Yang Akan Dikerjakan:
A) Menurut kutipan tentang tambang ilegal di Jambi, siapa Ketua Lembaga Adat Batu Kerbau di Kabupaten Bungo?
B) Salin dengan tepat bagian kutipan tentang tambang ilegal di Jambi mulai dari "Ketua Lembaga Adat" sampai "lari ke hilir.".

Kutipan Terpilih:

+-------+

Direktur Komunitas Konservasi Indonesia (KKI) Warsi Rudi Syaf menilai ada kecenderungan saat berada pada tampuk kepemimpinan, kepala daerah terpilih tak cukup berani bersikap. Contohnya pada banyak kasus pertambangan emas liar, tambang minyak ilegal, serta tambang dan penimbunan batubara tanpa izin. Sebagian besar kasus itu tak mampu distop secara tegas dan tuntas.
Baca juga: Negara Didesak Serius Atasi Tambang Liar Emas
Penegakan hukum pun masih terkesan tebang pilih. Akibatnya, potensi sumber daya alam di Jambi lebih banyak digerogoti dengan tanpa mendatangkan pemasukan resmi daerah. Pemasukan justru mengalir ke pundi-pundi segelintir orang. Ekses lain yang tak kalah krusial, terjadi kerusakan lingkungan.
Ketua Lembaga Adat Batu Kerbau di Kabupaten Bungo Datuk Picak mengisahkan masyarakat yang menanggung derita ketika air sungai yang selama ini menjadi sumber air minum mendadak berubah keruh. Ikan dalam lubuk-lubuk larangan di sungai mati dan sebagian lari ke hilir.

+-------+

Bahan Terkumpul:
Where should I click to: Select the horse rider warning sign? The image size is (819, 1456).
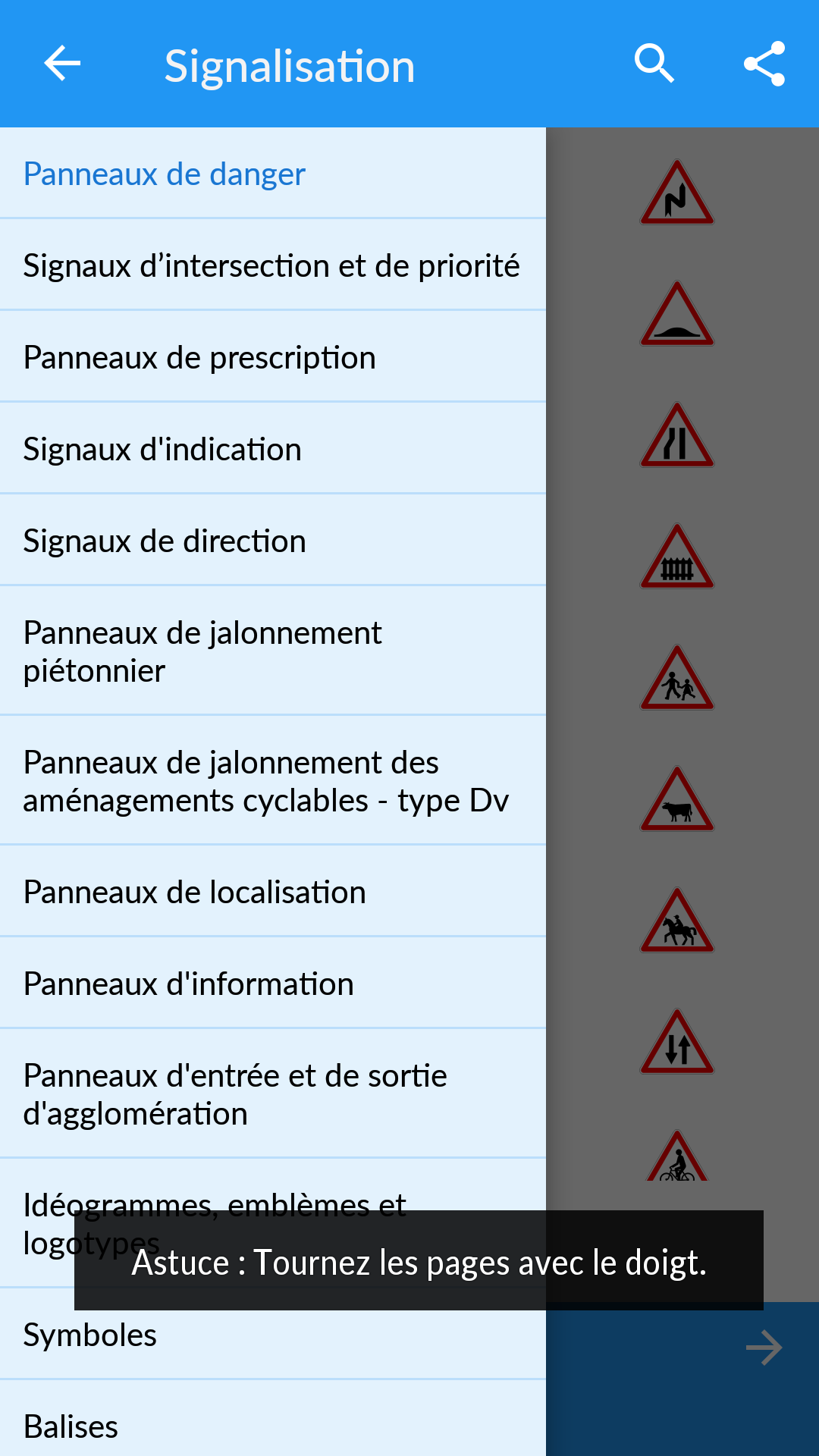[x=677, y=921]
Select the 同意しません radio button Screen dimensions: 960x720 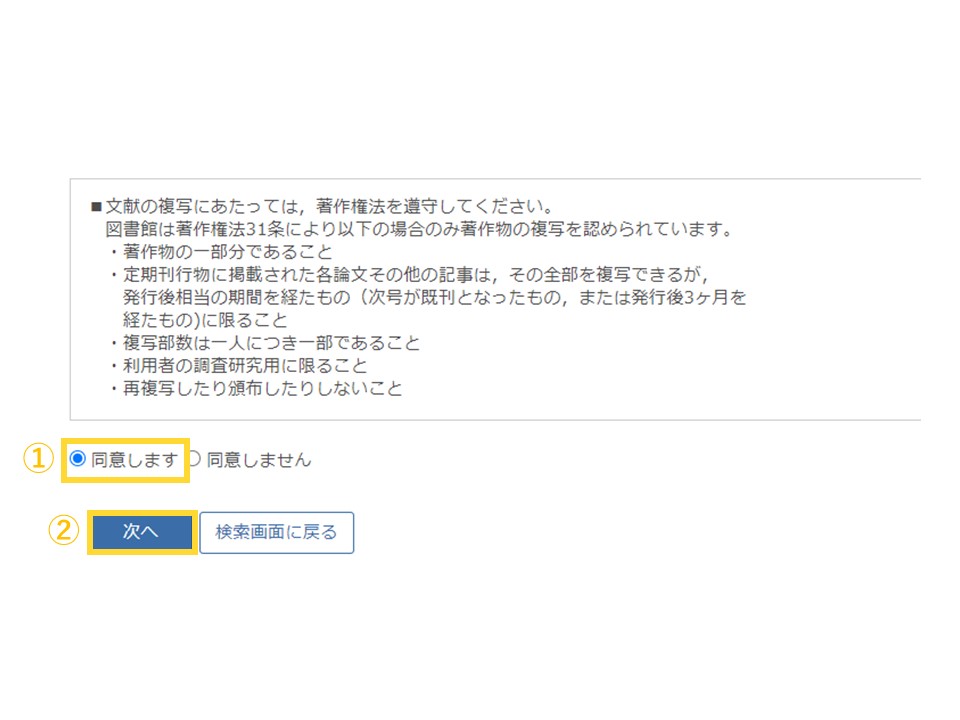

+-------+

Jawaban Tiap Tugas:
A) Datuk Picak.

B)
Ketua Lembaga Adat Batu Kerbau di Kabupaten Bungo Datuk Picak mengisahkan masyarakat yang menanggung derita ketika air sungai yang selama ini menjadi sumber air minum mendadak berubah keruh. Ikan dalam lubuk-lubuk larangan di sungai mati dan sebagian lari ke hilir.